Our DBT team is Intensively Trained by the Linehan Institute-Behavioral Tech. 

Learn more about comprehensive DBT programs

DBT focuses on the acquisition of 4 critical skill sets:


Distress Tolerance

Emotion Regulation

Interpersonal Effectiveness

Adult DBT Programming

The program requires a minimum committment of 24 weeks




  • Stage 1 & 2 Adult:

    • Monday 12:30-2pm

    • Wednesday 6-7:30pm

    • Thursday 5:30-7pm

  • Stage 3/REACH Adult:

    • Thursday 6-7 pm (every other week)

What do I need to know if I refer someone for Comprehensive DBT and other FAQs:

  • "Consultation-to-the-patient" 

    • According to Linehan (1993), the consultation-to-the-patient approach is "quite different from, and sometime diametrically opposite to, the behaviors expected of mental health professionals." Unlike the traditional medical model, "the role of the therapist is to consult with the patient about how to manage other people, rather than to consult with others about how to manage or treat the patient" (Linehan, 1993, p. 411). "The consultation-to-the-patient approach is designed to make sure that if the individual [patient] is not the expert on herself now, she becomes the expert" (Linehan, 1993, p. 422). In other words, DBT providers do not intervene or solve problems for the patient. Because of this approach, our Providers do not speak to family members or other treatment providers without the individual patient being present for or leading the conversation.
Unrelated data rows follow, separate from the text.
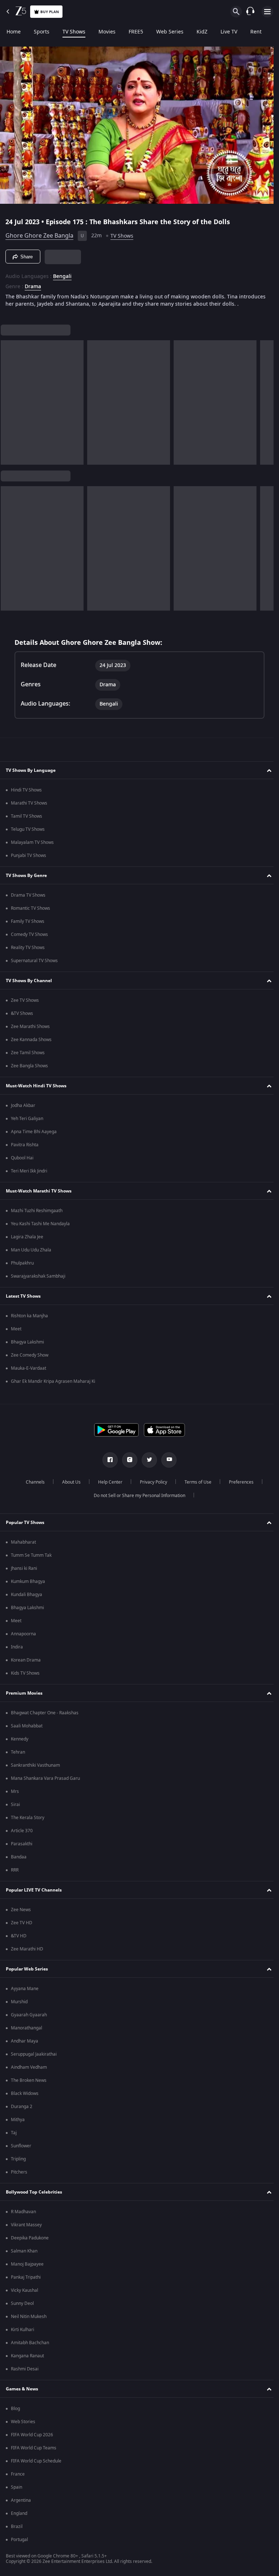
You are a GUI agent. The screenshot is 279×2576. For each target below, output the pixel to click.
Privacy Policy (150, 1486)
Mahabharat (23, 1546)
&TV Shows (22, 1018)
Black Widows (25, 2098)
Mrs (15, 1796)
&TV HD (19, 1940)
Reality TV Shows (28, 952)
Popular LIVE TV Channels (34, 1894)
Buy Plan (49, 12)
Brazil (17, 2531)
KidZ (202, 32)
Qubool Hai (22, 1162)
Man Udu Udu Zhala (31, 1254)
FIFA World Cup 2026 (32, 2439)
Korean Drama (26, 1664)
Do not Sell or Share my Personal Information (137, 1500)
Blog (15, 2413)
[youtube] (166, 1464)
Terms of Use (195, 1486)
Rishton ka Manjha (29, 1320)
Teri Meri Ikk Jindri (29, 1175)
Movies (107, 32)
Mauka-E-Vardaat (28, 1372)
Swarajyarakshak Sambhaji (38, 1280)
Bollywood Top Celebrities (34, 2196)
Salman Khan (24, 2255)
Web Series (169, 32)
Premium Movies (24, 1697)
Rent (256, 32)
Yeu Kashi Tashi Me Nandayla (40, 1228)
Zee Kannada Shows (31, 1044)
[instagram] (127, 1464)
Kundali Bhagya (26, 1599)
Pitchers (19, 2176)
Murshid (19, 2006)
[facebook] (107, 1464)
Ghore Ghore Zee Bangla (39, 233)
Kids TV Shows (25, 1677)
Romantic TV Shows (30, 912)
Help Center (107, 1486)
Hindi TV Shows (26, 794)
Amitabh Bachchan (30, 2347)
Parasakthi (21, 1848)
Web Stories (23, 2426)
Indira (17, 1651)
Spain (16, 2491)
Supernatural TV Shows (34, 965)
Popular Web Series (27, 1973)
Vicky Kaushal (24, 2294)
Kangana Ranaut (27, 2360)
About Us (68, 1486)
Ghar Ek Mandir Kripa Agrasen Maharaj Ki (53, 1385)
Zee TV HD (21, 1927)
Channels (32, 1486)
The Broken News (28, 2084)
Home (14, 32)
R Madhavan (23, 2216)
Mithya (18, 2124)
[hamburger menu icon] (267, 11)
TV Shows (73, 32)
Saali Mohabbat (27, 1730)
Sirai (15, 1809)
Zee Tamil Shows (28, 1057)
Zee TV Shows (25, 1004)
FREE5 (136, 32)
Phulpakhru (22, 1267)
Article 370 (22, 1835)
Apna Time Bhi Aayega (34, 1136)
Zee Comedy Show (29, 1359)
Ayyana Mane (25, 1993)
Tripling (18, 2163)
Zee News (21, 1914)
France (18, 2478)
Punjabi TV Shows (28, 860)
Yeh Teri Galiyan (27, 1123)
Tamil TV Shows (26, 820)
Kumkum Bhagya (28, 1586)
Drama (33, 283)
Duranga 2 (21, 2111)
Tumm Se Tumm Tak (31, 1559)
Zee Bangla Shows (29, 1070)
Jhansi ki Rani (24, 1572)
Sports (41, 32)
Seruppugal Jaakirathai (34, 2058)
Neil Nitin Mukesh (28, 2321)
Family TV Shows (27, 925)
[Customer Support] (250, 11)
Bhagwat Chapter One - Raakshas (44, 1717)
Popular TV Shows (25, 1526)
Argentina (21, 2504)
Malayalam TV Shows (32, 847)
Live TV (229, 32)
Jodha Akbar (23, 1110)
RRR (15, 1874)
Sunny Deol (22, 2308)
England (19, 2518)
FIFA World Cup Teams (33, 2452)
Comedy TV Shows (29, 939)
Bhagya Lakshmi (27, 1346)
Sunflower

  • Pausing treatment with other Therapists

    • Because of the intensive nature of DBT (i.e., individual therapy, skills class, phone coaching, etc.) and consultation-to-the-patient approach, we STRONGLY suggest individuals in this treatment "press pause" with their other therapists. DBT aims to aid individuals in using DBT skills to manage all of their environment which can be difficult when a participant has multiple individual therapists. 

  • Phone Coaching in DBT

    • Individuals who participate in Comprehensive DBT may call their individual therapist in order to get help applying and generalizing skills they learn in skills training to their everyday life.

    • There are three main purposes of phone coaching:

      • Replace behaviors that could lead to self-injurious acts or suicidal gestures.

      • Get feedback and suggestions while practicing your skills.

      • Relationship repair with your therapist.

    • Phone coaching is not:

      • A suicide hotline.

      • Therapy over the phone (eg. extra individual therapy sessions discussing abstract concerns).

      • A way to soothe yourself when you feel bored or lonely, or have no one to talk to.

    • 24-Hour Rule:

      • Your DBT therapist will not allow any phone contact during the 24-hours after you have last engaged in self harm. If you are in need of imminent medical care, go to your nearest emergency department or call 911.

  • Hospitalization 

    • In DBT, inpatient hospitalization is avoided whenever possible! Our goal is to help participants cope with life as it is, even if it becomes very stressful. In a crisis, DBT says "Now is the time to learn new behavior," instead of temporarily avoiding the stressors by being hospitalized.


Linehan, M.M. (1993). Cognitive-Behavioral Treatment of Borderline Personality Disorder. New York: Guilford.